- Born: London, England
- Writing career
- Language: English
- Years active: 1994 –
- Notable work: The Company
- Notable awards: Commonwealth Writers' Prize

= Arabella Edge =

Australian novelist

Arabella Edge (born in London, England) is a writer and novelist whose first work, The Company, received a 2001 Commonwealth Writers Prize and was shortlisted for the Miles Franklin Award.

==Early life ==
Edge had a French mother and attended the Lycée Français Charles de Gaulle in South Kensington. Edge graduated with an English Literature degree from Bristol University.

She moved to Sydney, Australia in 1992 and worked as an editor for several consumer illustrated magazines. Her short tales appeared in the literary illustrated magazines Westerly and Ulitarra. In 2002 Edge relocated from Sydney to the small township of Bicheno, Tasmania to work on her second novel.

== Major works ==
Her first novel, The Company, was published in 2000 and was a work of historical fiction based around the wreck of the Batavia on its maiden voyage off the Western Australian coast. The book was shortlisted for the 2001 Miles Franklin Award, and won the 2001 Commonwealth Writers' Prize for Best First Book in the Southeast Asia/South Pacific region.

A second novel, The God of Spring was published in 2005. Also a work of historical fiction, the novel is set during the French Revolution and based on the life of artist Théodore Géricault as he researches and completes his controversial painting, The Raft of the Medusa.
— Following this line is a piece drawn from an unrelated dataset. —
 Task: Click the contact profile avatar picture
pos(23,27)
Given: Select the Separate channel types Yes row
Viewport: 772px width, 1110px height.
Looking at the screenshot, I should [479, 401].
Her third novel, also historical fiction, is called Fields of Ice and was published in 2011. It follows Lady Jane Franklin and her attempts to raise money to fund a rescue mission for her husband, Sir John Franklin, whose ships HMS Erebus and HMS Terror were lost while trying to find the North West Passage.

== Personal life ==
Edge is married and has one stepdaughter.

==Awards==

- 2001 — shortlisted Miles Franklin Award for The Company
- 2001 — winner Commonwealth Writers' Prize South East Asia and South Pacific Region, Best First Book Award for The Company
- 2001 — winner Herodotus Awards for Historical Mystery, Best International Book Award for The Company

==Selected works==

===Novels===
- The Company: The Story of a Murderer (2000)
- The God of Spring (2005) aka The Raft
- Fields of Ice (2011)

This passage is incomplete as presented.